白人のイメージが強い役を、非白人の俳優がハリウッド映画で演じることは極めて稀だ。その逆は数多く存在し、これらは総じて「ホワイトウォッシング」という言葉で呼ばれている。
『ウォンテッド』でアンジェリーナ・ジョリーが演じた主人公は、原作では黒人女性であった。また、実話をベースにした『アルゴ』でベン・アフレックが演じたCIA職員は、実際にはメキシコ系アメリカ人であった。『バットマン・ビギンズ』でリアム・ニーソンが演じたラーズ・アル・グールは印象に残る悪役だったが、原作となるコミック版ではアラビア半島の遊牧民出身という設定であった。日本に関係した作品でいえば、『攻殻機動隊』をベースにしたハリウッド映画『ゴースト・イン・ザ・シェル』で、日本人女性であるはずの主役が白人のスカーレット・ヨハンソンによって演じられたことで、ファンの間で論争が発生している。

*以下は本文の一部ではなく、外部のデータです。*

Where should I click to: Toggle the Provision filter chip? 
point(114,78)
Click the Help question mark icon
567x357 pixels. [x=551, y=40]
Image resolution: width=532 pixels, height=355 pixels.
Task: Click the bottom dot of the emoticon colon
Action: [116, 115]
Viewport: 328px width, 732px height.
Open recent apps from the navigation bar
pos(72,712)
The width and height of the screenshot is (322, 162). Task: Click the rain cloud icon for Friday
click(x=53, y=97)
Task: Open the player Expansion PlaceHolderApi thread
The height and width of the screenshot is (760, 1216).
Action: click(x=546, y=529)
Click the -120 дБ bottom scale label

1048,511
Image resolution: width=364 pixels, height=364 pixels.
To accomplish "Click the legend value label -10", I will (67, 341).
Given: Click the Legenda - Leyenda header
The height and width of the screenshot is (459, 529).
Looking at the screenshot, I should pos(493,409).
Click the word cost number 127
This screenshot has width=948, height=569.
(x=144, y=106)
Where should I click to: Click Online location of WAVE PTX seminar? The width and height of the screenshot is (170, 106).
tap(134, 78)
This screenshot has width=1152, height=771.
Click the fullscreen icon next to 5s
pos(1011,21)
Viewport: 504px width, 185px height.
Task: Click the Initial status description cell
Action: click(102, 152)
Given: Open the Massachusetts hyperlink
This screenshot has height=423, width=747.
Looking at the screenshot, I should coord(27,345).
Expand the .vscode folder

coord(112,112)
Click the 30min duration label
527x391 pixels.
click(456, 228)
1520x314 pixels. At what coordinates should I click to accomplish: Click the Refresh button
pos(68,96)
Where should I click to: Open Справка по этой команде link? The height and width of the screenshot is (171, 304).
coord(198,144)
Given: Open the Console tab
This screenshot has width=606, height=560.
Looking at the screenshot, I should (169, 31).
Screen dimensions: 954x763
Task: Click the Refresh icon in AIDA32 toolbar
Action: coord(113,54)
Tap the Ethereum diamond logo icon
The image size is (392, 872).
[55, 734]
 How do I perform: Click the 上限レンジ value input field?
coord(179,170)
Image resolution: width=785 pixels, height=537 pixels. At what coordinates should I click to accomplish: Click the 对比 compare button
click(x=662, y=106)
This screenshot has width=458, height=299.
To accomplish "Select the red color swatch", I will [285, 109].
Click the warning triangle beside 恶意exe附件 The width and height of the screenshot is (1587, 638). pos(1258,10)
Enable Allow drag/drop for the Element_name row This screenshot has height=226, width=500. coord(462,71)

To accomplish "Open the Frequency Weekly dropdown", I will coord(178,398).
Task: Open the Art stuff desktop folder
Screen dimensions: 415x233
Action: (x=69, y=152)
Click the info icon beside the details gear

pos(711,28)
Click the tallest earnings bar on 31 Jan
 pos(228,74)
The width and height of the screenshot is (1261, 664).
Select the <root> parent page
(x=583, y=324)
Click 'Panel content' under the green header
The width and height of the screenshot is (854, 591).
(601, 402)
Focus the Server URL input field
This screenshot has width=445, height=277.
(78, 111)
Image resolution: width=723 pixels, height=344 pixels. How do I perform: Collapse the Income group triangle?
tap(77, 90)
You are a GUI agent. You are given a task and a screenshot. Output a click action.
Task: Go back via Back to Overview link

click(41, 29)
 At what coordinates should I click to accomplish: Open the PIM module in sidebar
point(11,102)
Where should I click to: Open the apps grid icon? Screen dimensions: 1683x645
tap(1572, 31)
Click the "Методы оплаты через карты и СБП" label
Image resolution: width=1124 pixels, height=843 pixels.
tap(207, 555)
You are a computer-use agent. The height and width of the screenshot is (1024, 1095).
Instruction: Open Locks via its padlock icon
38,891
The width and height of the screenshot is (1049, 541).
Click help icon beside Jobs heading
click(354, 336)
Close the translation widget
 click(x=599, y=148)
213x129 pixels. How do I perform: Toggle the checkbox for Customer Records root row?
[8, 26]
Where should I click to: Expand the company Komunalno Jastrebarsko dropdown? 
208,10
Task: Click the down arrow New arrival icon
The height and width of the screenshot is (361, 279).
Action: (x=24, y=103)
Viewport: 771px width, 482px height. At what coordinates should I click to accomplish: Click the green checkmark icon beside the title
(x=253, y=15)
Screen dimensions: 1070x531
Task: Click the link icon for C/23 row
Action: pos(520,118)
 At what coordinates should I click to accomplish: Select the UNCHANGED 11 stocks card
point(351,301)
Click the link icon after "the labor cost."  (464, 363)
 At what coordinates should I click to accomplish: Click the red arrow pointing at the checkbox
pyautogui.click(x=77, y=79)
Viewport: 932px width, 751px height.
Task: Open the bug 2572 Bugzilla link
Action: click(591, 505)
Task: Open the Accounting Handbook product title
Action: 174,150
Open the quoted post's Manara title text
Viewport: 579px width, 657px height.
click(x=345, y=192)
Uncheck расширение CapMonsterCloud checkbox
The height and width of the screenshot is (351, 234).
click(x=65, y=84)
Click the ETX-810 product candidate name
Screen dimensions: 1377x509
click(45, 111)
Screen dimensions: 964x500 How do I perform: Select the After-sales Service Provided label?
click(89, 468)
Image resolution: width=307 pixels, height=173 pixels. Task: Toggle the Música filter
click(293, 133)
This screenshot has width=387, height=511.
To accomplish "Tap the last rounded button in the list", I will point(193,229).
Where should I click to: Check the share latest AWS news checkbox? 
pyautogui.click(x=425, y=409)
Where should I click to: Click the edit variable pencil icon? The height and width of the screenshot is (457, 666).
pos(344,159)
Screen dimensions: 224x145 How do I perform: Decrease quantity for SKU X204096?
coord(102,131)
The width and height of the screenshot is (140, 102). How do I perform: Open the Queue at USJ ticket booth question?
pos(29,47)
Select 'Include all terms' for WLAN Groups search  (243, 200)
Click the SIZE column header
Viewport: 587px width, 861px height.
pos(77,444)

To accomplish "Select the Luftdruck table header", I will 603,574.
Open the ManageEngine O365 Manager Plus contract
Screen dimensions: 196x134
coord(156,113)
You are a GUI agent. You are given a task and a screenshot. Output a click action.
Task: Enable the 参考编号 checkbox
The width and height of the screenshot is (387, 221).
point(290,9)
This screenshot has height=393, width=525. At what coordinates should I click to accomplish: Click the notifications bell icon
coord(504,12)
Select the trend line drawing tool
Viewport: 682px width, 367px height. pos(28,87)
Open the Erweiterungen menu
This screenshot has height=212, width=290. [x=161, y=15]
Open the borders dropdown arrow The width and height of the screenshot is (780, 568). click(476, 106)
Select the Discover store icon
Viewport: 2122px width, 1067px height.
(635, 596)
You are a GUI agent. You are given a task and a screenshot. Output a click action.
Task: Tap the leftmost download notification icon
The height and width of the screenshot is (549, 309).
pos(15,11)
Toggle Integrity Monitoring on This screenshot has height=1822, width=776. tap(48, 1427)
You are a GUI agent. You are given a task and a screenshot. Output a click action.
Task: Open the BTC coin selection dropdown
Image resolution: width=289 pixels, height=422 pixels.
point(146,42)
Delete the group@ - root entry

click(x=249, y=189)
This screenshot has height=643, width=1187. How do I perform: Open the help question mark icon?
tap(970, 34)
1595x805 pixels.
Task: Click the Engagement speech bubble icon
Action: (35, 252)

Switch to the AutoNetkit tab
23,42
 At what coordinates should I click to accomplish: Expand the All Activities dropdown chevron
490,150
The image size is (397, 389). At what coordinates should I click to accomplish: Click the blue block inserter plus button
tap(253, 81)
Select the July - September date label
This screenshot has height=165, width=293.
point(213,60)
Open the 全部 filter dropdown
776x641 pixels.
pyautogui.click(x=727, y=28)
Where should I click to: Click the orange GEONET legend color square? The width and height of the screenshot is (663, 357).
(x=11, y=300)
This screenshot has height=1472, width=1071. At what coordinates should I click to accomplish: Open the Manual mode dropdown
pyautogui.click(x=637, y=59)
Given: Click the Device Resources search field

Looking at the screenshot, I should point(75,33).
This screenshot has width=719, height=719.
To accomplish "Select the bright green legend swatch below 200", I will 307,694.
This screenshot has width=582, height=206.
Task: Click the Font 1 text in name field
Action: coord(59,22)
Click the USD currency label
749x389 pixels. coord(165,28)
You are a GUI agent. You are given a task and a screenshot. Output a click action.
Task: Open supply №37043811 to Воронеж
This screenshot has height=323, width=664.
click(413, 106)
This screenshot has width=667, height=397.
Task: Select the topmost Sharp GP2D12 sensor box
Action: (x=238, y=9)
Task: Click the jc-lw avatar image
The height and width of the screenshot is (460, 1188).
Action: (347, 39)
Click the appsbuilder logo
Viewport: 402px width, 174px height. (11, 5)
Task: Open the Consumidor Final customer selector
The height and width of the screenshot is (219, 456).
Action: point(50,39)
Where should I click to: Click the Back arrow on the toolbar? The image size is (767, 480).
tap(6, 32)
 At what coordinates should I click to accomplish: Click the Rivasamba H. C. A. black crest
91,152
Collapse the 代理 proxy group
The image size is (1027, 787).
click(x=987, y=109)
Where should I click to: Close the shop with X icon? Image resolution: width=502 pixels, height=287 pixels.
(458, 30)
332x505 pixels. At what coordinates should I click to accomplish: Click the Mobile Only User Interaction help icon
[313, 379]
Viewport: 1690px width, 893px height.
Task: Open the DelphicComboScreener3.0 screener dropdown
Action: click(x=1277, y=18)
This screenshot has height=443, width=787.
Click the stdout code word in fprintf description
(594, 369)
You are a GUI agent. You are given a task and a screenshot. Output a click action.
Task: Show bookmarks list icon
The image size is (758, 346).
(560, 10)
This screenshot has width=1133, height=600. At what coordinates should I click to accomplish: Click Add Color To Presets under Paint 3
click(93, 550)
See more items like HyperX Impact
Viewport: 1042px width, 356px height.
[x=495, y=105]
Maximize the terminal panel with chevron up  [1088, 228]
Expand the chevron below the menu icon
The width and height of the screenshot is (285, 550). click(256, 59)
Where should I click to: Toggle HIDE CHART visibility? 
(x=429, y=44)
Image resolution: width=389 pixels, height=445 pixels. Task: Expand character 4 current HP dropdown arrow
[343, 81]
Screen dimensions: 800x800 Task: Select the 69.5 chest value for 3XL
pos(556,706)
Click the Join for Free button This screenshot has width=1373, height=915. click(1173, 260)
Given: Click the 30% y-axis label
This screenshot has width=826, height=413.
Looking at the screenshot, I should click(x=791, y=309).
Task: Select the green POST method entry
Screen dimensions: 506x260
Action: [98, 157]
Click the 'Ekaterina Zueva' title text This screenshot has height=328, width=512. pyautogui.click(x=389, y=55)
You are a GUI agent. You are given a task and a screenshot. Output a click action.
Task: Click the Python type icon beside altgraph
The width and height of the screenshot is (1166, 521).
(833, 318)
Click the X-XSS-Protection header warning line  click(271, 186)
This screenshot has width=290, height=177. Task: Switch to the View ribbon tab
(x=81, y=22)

今年は主要キャラクターを黒人俳優で固めた『ブラックパンサー』が話題となったが、今月17日にアメリカで公開された『クレイジー・リッチ!』が週末の興行収入成績でトップとなり、注目を集めた。『クレイジー・リッチ!』はニューヨークに住むアジア系アメリカ人の恋愛模様を描いたコメディ映画で、主要キャスト全てでアジア系の俳優を起用したハリウッドのメジャー作品は約25年ぶりとなる。


高齢の白人男性が影響力を持つアカデミー賞
ハリウッドの多様化は夢物語か?


白人の影響力が依然として強く残るのが、アカデミー賞だ。アカデミー賞の選考に人種的なバイアスが存在したとは考えにくいという意見が大半だが、数字上ではアカデミーのメンバーに人種の多様性があまり存在しないのも事実だ。アカデミーのメンバーに関しては公表されていない部分が少なくないが、ロサンゼルス・タイムズ紙は2012年にアカデミー会員の人種や年齢などに関する特集記事を掲載。アカデミー賞における投票権を持つ会員は5765人で(当時)、全体の94パーセントが白人で、77パーセントが男性であると報じた。

黒人会員は約2パーセントで、ヒスパニック系にいたってはそれ以下という構成だった。高齢化も大きな特徴の一つで、平均年齢は62歳。
50歳以下の会員は全体のわずか14パーセントだった。アカデミーの主流派となっているのは、高齢の白人男性で、人種・性別・年齢での多様化はあまり見られなかった。

俳優部門でアカデミー会員になる場合、少なくとも過去に3本の劇場公開映画にセリフのある役で出演していることが前提で、そのうちの1本は過去5年以内に公開されていることが条件となる。さらに、出演作が「アカデミーの高い基準を満たすものでなければいけない」という、数字などでは測りえない、曖昧な基準も存在する。監督にしても同様で、少なくとも2本の作品で監督をつとめ、そのうちの1本は過去10年以内に公開されたものという基準がある。俳優だけではなく、監督に対しても、携わった作品が「アカデミーの基準を満たしているか」どうかという判断が行われる。


英エコノミスト誌によれば、20世紀中にアカデミー賞の各部門でノミネートされた俳優の95パーセントが白人であった。2000年以降だけで見た場合、ノミネートされる黒人俳優は全体の10パーセントにまで増えたものの、ヒスパニック系俳優のノミネートは全体の3パーセントで、アジア系俳優にいたってはわずか1パーセント。アカデミー賞のノミネートと多様性をめぐる議論はすぐに決着がつく話ではなさそうだ。